> **Extrait fourni**
══════════
Samedi j’ai été conduire avec John pendant qu’Oscar allait travailler et Jans lisait à la maison. C’est est très bien allé. L’auto marche comme un rêve, elle fait du 80-90 Km/h comme rien du tout, elle tire, c’est fou. Elle est jolie je vous dis, et quand on est dedans nous deux, cela ferait une image pour un magazine !!! Non, je vous dis, j’en perds la tête de plaisir. Il fait si beau, nos voisins sont si jaloux, ils vont encore en crever, surtout les femmes ! Samedi soir on a eu la visite des Engelhart. Ils ont soupé ici, et on a été une toute joyeuse compagnie. Les hommes ont décidé d’aller à la chasse. John a reçu une invitation pour aller chasser des taureaux sauvages sur une presqu’île de la côte de Tjilatjap, à environ 6 heures d’auto d’ici Mr. E. et Oscar ont fait les démarches nécessaires pour l’accompagner et nous les femmes on ira avec aussi. Nous partirons donc dimanche prochain, si tout va bien. 
Javanese Guest house (Pinterest)

On logera dans un passang grahan (lit. :maison de passage) au bord de la mer, donc un hôtel javanais. Cela sera un peu drôle, mais je ne m’en fais pas, ici on s’habitude à tout. Pendant que les hommes seront à la chasse, nous irons nous baigner et chercher des orchidées. On y va avec l’auto des E. John amène encore un tas de gens depuis Solo. Nous y resterons quelques jours. Buby a encore un travail fou pour finir à temps sa fin de mois, et moi, il faut que je prépare bien des choses jusque là, des habits etc. On fera des photos.
Dimanche nous avons tous été chez les E. pour la rijsttafel et John et Jans sont repartis de Premboen en train pour Solo. La sympathie entre Jans et tante E. a bien marché, la conséquence a été que Jans est repartie pour Solo avec un immense panier plein de plantes et d’orchidées pour son propre jardin. Nous avons encore passé la soirée à Premboen, à jouer au mah-jong et à 11 heures Buby et moi on rentrait pour la première fois

seuls ensemble dans  n-o-t-r-e  a-u-t-o.

la Puce (Photo Fiat)

Ah, ce plaisir, mes chers, cette joie, cette fierté, c’est indescriptible. On en est fou. Elle a un moteur qui ronfle comme celui d’une voiture de course. C’est bien, cela a de la race, du Schwung. Je vais prendre mon permis de conduire demain ou après demain. J’ai demandé la permission de circuler sur la route entre Keboemen et Premboen pour apprendre !
Hier soir après le travail, Oscar vient me demander si je sors un peu. A mon objection qu’il ne fallait pas trop servir de benzine, car nous avions déjà été entre midi et une heure, il a répondu qu’il devait absolument respirer un peu d’air frais, alors pour respirer cet air frais, je n’ai pas fait longtemps pour sauter à mon tour dans la voiture et sans savoir comment nous étions sur la route de Premboen. Naturellement nous avons de nouveau été chez les E. qui ont bien ri quand ils nous ont vu arriver. J’avais pris Brunette avec moi, alors en route, le chien a eu le mal de mer et a vomi sur moi. J’en avais plein des genoux, heureusement que je pouvais aller me nettoyer chez tante E.
══════════
> **Données fournies**

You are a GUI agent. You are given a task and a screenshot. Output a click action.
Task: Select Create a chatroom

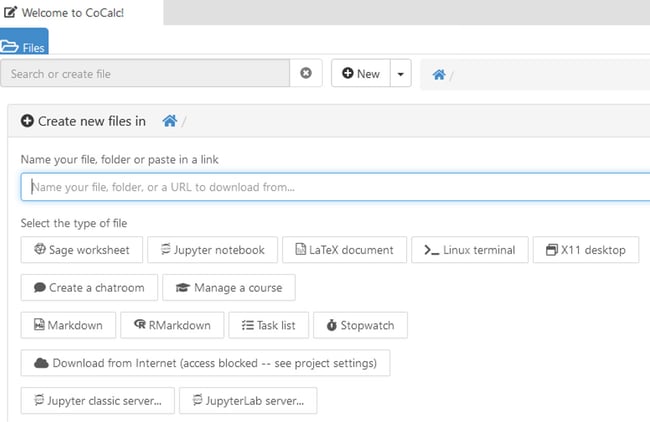point(89,287)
══════════
> **Exercice écrit**
D'après l'extrait fourni, pourquoi Jans est-elle repartie pour Solo avec un immense panier de plantes et d'orchidées ? Répondez en une à trois phrases.

> **Exercice terminé**
C'est la conséquence de la sympathie qui a bien marché entre Jans et tante E. Le panier était destiné au propre jardin de Jans.